PROBLEM DESCRIPTION =
Continue the scatter-gather gateway design page below from the point where it stops.

PAGE =
— begin —

Scatter-Gather / Aggregator¶

Fan one request out to N backends in parallel, merge the answers, and return within a deadline — even when some backends are slow or dead. The whole game is tail latency: a scatter-gather is only as fast as its slowest required branch, and at fan-out 50 the "rare" p99 of one backend becomes your common case. Build it correct, then make the tail stop eating the deadline.


Tier	Distributed-patterns (request fan-out)
Primary domain	Parallel fan-out / response aggregation
Skills exercised	Context-deadline propagation, bounded concurrency, hedged/backup requests, partial-result semantics, merge/rank/dedup aggregation, tail-latency analysis, Go (`errgroup`, `context`, `golang.org/x/sync`)
Interview sections	13 (distributed systems), 22 (scalability), 9 (networking)
Est. effort	3–5 focused days

1. Context¶

You own the search gateway in front of a sharded index. A query has to hit every shard (the matching documents could be on any of them), so one inbound request fans out to N shard backends, each returns its top-k local hits, and the gateway merges them into a single ranked page. Same shape powers federated search, a price-aggregator hitting 30 supplier APIs, a fraud check gathering signals from 12 services, and a recommendation join.

It works fine in the demo with 4 shards and a warm cache. Then the index grows to 64 shards, traffic climbs to 20k QPS, and one shard lands on a noisy host doing a background merge. Suddenly your gateway's p99 is 2.4 s even though every shard's own p99 is 80 ms — because at fan-out 64, almost every request touches at least one slow shard. Product asks: "why is search slow?" The shards all look healthy on their own dashboards. The slowness lives in the fan-out math, not in any one box.

Your job: build a scatter-gather gateway that holds an end-to-end p99 deadline under injected slow/dead backends — using hedged requests, partial results, and a shared deadline — and quantify the tail-amplification so you can defend the design to a staff panel. You will produce numbers, not opinions.

2. Goals / Non-goals¶

Goals - Fan a request out to N backends in parallel under a single shared deadline propagated via context, and aggregate the results (merge/rank/dedup). - Make the end-to-end p99 decouple from the worst backend's p99 using mitigations: hedged/backup requests, tied requests, and (n-k)-of-n partial results. - Define and enforce partial-result semantics: when the deadline fires, return what you have, labelled with a completeness percentage — never hang. - Bound the fan-out (backpressure) so a flood of inbound requests can't multiply into a backend-killing storm. - Quantify the tail-amplification math and the latency-vs-extra-load trade-off of hedging.

Non-goals - Building the shard backends themselves — they're stubs with injectable latency distributions. The interesting code is the coordinator. - Consensus / leader election — branches are independent, no coordination among them (that's 01/02). - Streaming joins or stateful windowing — this is request/response fan-out, not a pipeline (that's 05-fan-out-fan-in).

3. Functional requirements¶

A gateway (cmd/gateway) accepts an inbound query, fans it out to the configured set of backends, aggregates, and returns within a deadline.

— end —

DATASET CONTENT =

— begin —

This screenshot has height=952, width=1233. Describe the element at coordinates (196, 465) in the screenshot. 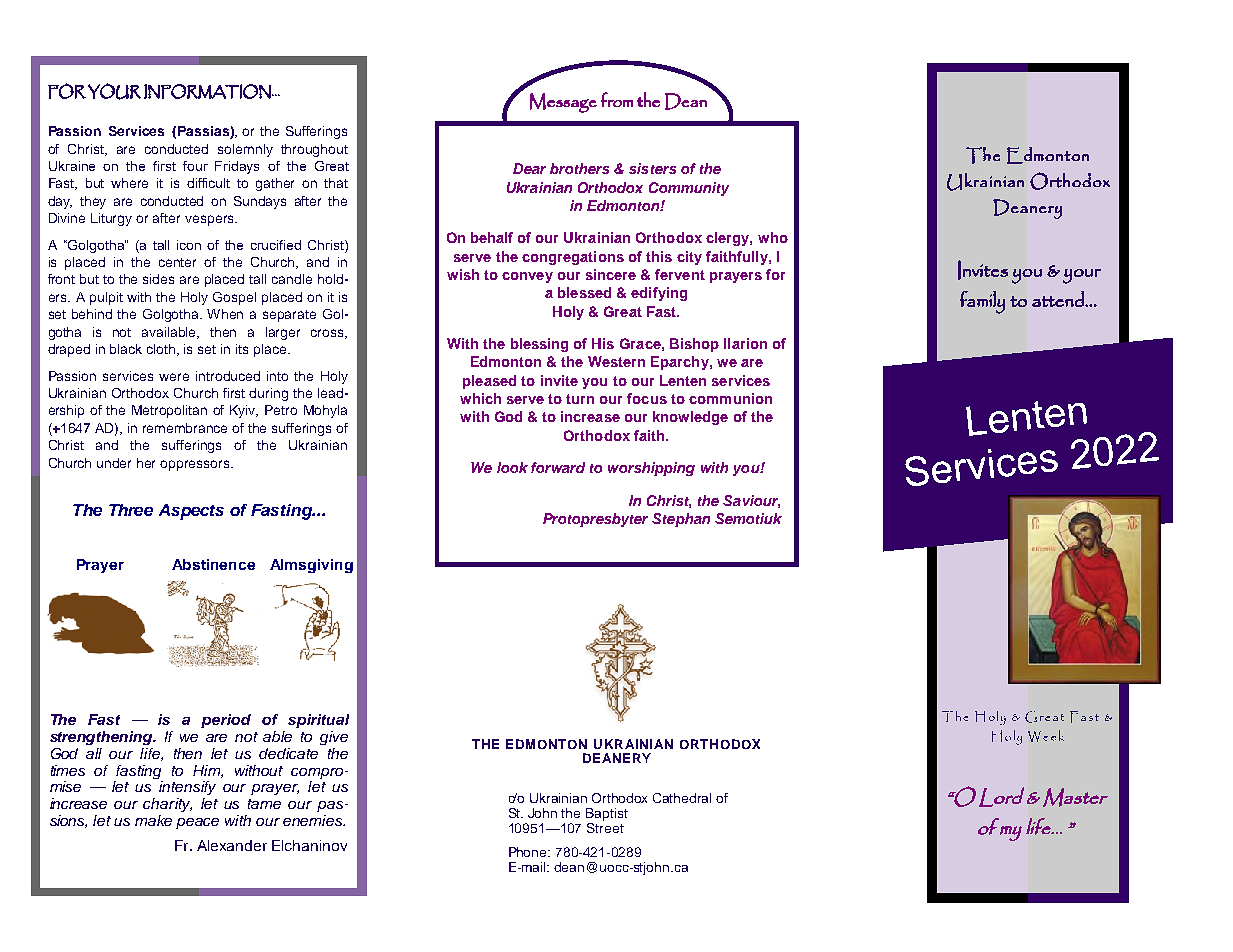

— end —

TASK RESULT =
Shared deadline: the inbound request carries (or is assigned) a budget; every outbound branch derives its context from it via context.WithDeadline. When the budget is spent, all in-flight branches are cancelled — no orphaned goroutines, no leaked connections.
Aggregation is pluggable: at minimum a top-k merge (k-way merge of per-shard sorted hits, dedup by doc id, global re-rank) and a numeric reduce (min price across suppliers). State the merge cost.
Completeness modes, switchable by flag:
all-of-n — require every branch; slowest branch sets latency (baseline).
k-of-n — succeed when k of n branches return; the rest are dropped at the deadline, response is labelled partial.
hedged — after a per-request hedge delay (e.g. p95 of a branch), send a backup copy of any still-outstanding branch to a second replica; take the first to answer; cancel the loser.
A backend stub (cmd/backend) serves a branch with an injectable latency distribution (fixed, normal, bimodal, or "one host is a straggler") and an injectable error/timeout rate.
A chaos hook can mark a backend slow (add fixed latency) or dead (drop/refuse) mid-run.
Every response reports: completeness (% of branches included), branches_ok, branches_hedged, branches_timed_out, and the as_of deadline used.

4. Load & data profile¶

Fan-out width: test at N = 4, 16, 64, 256 backends. The tail story is invisible at 4 and dominant at 256 — that's the point.
Per-backend latency: baseline log-normal with p50 = 20 ms, p99 = 200 ms (a realistic 10× tail). One backend is the straggler: p50 = 20 ms but a 5% chance of a 1 s stall (background GC/merge model).
Dataset (for the search variant): a sharded corpus of ≥ 200M documents across the shards, each shard returns its local top-50; the gateway merges to a global top-20. Big enough that the merge cost (sort/dedup of N × 50 hits) is measurable at N = 256.
Inbound traffic: open-model driver (fixed arrival rate, not closed-loop), sweeping 100 → 5k → 20k QPS. Open model is mandatory: hedging changes offered load, and a closed loop hides that.
Generator: cmd/gen is deterministic given a seed (latency draws, doc ids, query terms) so a run is reproducible.

5. Non-functional requirements / SLOs¶

Metric	Target
End-to-end p99 (`all-of-n`, N=64, one straggler injected)	Measure & report — this is the broken baseline; expect it ≈ backend p999
End-to-end p99 (`hedged`, N=64, same straggler)	< 250 ms (≈ single-backend p99) — the tail must decouple from the straggler
Completeness under deadline (`k-of-n`, k = 0.95N)	≥ 95% of branches included at p99, deadline never exceeded
Fan-out amplification factor (extra backend RPS ÷ inbound RPS)	`all-of-n` = N; hedged adds a bounded ≤ 5% overhead (cap it and prove it)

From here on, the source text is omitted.